[GIVEN RECORDS Boundary: Start]

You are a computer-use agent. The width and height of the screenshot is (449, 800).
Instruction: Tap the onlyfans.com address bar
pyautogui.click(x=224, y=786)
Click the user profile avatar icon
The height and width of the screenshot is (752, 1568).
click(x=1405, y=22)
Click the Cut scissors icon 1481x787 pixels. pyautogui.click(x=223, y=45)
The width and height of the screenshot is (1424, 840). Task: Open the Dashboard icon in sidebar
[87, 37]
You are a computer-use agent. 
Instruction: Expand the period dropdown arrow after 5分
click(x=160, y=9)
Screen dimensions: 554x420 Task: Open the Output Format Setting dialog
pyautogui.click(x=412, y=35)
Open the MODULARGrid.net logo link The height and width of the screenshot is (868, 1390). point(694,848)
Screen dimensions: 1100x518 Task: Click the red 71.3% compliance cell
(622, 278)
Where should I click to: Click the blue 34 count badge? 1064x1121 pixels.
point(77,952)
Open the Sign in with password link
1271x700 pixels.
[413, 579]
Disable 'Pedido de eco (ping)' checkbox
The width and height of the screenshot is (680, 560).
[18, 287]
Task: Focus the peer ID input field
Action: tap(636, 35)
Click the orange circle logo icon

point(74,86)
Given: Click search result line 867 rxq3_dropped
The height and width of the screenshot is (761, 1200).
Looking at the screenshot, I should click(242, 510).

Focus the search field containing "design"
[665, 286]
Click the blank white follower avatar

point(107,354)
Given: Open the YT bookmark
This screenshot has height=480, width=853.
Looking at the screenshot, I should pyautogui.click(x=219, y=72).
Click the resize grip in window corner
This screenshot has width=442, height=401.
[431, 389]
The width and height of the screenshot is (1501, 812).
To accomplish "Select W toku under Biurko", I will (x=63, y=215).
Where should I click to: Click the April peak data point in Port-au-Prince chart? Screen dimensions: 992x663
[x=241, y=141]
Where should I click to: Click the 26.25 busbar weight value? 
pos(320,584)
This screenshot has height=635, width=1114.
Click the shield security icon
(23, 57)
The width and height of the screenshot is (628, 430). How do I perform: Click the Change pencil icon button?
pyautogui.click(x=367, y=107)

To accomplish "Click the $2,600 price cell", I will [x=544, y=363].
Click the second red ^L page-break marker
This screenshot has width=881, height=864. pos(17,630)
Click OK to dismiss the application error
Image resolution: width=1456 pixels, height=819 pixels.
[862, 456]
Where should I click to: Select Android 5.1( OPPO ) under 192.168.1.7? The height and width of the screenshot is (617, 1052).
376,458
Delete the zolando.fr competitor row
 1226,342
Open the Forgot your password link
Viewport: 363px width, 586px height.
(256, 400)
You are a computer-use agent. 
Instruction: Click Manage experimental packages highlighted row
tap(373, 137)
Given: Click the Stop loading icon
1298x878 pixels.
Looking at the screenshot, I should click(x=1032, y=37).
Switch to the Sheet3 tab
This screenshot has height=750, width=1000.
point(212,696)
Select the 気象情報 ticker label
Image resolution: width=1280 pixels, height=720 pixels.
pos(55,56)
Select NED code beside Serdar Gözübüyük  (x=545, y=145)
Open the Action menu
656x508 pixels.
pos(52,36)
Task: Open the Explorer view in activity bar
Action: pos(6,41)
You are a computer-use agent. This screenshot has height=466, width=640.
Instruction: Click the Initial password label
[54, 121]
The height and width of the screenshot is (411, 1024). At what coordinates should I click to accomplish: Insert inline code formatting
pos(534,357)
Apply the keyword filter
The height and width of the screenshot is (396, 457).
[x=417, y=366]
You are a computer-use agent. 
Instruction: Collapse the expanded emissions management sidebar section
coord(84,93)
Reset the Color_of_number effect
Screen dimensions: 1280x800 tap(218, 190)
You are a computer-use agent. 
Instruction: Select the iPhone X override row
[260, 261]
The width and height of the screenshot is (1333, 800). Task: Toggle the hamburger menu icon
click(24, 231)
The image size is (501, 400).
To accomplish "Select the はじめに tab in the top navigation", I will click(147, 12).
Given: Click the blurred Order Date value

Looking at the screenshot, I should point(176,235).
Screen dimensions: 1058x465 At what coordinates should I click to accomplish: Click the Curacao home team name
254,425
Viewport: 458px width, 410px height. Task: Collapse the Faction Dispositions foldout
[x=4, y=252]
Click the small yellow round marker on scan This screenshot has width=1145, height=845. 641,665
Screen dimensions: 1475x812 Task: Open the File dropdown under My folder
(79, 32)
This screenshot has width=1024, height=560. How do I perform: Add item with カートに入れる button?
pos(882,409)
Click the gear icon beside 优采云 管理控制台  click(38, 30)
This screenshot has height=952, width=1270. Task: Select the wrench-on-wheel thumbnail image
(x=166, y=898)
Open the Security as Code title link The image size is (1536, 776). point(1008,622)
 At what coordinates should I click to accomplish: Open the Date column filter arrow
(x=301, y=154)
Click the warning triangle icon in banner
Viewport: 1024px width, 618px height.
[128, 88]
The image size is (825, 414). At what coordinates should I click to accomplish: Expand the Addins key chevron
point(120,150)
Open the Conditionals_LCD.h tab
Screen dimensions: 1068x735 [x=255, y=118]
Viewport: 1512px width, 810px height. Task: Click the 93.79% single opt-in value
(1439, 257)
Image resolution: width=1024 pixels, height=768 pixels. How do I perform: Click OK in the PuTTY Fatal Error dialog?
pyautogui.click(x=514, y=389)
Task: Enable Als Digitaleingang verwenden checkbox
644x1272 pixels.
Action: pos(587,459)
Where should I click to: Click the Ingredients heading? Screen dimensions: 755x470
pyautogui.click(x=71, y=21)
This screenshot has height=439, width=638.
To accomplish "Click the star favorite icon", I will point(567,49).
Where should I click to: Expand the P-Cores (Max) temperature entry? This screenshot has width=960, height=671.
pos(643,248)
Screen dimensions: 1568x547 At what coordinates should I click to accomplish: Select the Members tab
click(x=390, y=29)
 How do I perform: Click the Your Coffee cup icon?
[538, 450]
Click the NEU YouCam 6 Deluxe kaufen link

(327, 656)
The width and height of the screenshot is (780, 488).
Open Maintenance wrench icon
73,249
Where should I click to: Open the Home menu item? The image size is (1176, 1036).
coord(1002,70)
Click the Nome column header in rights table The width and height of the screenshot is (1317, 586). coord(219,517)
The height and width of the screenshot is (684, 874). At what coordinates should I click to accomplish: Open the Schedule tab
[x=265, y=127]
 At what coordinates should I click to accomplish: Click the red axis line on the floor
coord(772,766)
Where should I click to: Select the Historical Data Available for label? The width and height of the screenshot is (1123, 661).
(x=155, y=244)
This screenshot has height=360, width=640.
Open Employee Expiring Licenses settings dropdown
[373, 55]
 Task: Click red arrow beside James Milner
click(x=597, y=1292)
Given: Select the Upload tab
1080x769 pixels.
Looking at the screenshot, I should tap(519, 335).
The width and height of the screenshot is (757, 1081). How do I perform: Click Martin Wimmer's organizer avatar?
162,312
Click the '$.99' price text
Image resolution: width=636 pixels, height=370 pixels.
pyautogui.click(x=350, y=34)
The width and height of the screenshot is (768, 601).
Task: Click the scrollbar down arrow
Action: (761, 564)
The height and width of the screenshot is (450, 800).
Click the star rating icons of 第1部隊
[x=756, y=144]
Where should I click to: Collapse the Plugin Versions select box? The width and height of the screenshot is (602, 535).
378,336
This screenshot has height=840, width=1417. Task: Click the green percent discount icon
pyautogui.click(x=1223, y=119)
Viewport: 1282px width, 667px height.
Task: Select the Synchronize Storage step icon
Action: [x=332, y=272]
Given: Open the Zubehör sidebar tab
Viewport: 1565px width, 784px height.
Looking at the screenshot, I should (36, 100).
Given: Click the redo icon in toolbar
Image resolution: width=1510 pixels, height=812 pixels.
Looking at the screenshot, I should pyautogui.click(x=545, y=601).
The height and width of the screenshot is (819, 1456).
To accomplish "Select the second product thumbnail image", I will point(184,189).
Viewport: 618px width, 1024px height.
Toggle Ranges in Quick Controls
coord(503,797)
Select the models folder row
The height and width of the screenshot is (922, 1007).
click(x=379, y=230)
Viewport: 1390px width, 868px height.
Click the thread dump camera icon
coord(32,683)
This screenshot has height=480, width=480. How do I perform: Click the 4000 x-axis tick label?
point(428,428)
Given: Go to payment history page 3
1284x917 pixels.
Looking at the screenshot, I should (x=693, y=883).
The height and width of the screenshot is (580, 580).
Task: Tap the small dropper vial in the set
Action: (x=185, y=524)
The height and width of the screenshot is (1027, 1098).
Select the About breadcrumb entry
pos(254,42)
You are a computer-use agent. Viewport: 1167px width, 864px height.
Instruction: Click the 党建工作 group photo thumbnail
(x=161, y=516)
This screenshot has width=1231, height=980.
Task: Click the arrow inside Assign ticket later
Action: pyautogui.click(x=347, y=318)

[GIVEN RECORDS Boundary: End]

# [EXERCISE DESCRIPTION]
Taking the line with "Select the About breadcrumb entry" as the first, copy every line through the end of the entries above exactly, with no others.

# [ANSWER AREA]
Select the About breadcrumb entry
pos(254,42)
You are a computer-use agent. Viewport: 1167px width, 864px height.
Instruction: Click the 党建工作 group photo thumbnail
(x=161, y=516)
This screenshot has width=1231, height=980.
Task: Click the arrow inside Assign ticket later
Action: pyautogui.click(x=347, y=318)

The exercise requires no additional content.